_Source data_.
= Beginning of Section =
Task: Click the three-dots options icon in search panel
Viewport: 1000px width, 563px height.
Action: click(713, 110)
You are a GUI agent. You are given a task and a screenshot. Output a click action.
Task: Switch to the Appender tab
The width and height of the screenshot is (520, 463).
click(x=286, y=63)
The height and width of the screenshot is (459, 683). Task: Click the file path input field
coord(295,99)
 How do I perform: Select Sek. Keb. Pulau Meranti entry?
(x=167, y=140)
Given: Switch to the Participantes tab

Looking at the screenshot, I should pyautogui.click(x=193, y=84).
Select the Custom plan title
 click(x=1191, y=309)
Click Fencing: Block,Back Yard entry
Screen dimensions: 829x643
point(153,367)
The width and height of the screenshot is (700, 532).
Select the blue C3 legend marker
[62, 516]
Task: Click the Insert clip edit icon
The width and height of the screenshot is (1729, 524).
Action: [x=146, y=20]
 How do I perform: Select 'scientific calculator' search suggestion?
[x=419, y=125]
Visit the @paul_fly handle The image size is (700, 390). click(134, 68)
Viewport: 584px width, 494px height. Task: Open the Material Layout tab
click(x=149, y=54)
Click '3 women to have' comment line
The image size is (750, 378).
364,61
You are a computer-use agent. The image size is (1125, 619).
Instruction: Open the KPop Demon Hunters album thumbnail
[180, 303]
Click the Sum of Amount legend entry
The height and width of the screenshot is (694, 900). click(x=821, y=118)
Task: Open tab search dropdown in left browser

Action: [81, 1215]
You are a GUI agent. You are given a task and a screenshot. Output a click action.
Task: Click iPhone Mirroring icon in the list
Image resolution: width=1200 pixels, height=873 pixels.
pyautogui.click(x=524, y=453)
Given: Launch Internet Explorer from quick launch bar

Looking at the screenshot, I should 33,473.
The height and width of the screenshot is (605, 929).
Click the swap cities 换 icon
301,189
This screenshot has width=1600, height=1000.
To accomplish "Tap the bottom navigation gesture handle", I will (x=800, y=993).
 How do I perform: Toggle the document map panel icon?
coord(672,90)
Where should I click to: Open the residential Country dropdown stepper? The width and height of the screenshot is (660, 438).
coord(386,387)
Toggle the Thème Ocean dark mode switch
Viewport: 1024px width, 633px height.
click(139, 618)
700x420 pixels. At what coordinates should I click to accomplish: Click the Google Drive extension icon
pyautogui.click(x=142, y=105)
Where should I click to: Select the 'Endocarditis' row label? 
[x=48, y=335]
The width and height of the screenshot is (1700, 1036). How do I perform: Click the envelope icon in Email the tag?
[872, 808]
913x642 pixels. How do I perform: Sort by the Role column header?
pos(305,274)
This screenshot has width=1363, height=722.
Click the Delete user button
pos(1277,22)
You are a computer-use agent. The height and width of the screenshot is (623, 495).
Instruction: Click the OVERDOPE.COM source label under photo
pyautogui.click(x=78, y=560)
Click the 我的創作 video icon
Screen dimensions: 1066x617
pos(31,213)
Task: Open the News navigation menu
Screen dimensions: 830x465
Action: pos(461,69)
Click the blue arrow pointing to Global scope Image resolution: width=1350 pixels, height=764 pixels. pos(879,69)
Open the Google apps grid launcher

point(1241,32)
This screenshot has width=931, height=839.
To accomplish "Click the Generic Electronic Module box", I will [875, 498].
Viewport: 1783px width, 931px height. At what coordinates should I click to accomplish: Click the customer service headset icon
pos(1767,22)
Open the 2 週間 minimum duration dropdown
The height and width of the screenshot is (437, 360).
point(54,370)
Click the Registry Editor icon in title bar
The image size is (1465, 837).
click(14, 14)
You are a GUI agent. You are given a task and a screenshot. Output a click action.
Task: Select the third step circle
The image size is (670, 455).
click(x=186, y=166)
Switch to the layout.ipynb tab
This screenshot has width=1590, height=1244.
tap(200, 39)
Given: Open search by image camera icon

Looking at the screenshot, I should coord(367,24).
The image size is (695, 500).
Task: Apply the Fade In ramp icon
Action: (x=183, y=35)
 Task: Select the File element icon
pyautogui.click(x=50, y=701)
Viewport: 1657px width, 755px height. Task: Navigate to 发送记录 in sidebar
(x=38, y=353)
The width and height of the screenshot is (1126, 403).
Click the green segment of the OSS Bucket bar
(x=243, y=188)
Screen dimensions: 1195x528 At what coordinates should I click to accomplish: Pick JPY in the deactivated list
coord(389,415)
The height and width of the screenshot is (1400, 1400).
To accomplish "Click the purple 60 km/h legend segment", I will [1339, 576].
= End of Section =
_Exercise aim_.
How many of the lines in the material hold the word "computer"? Give that number alone.

_Your response_.
2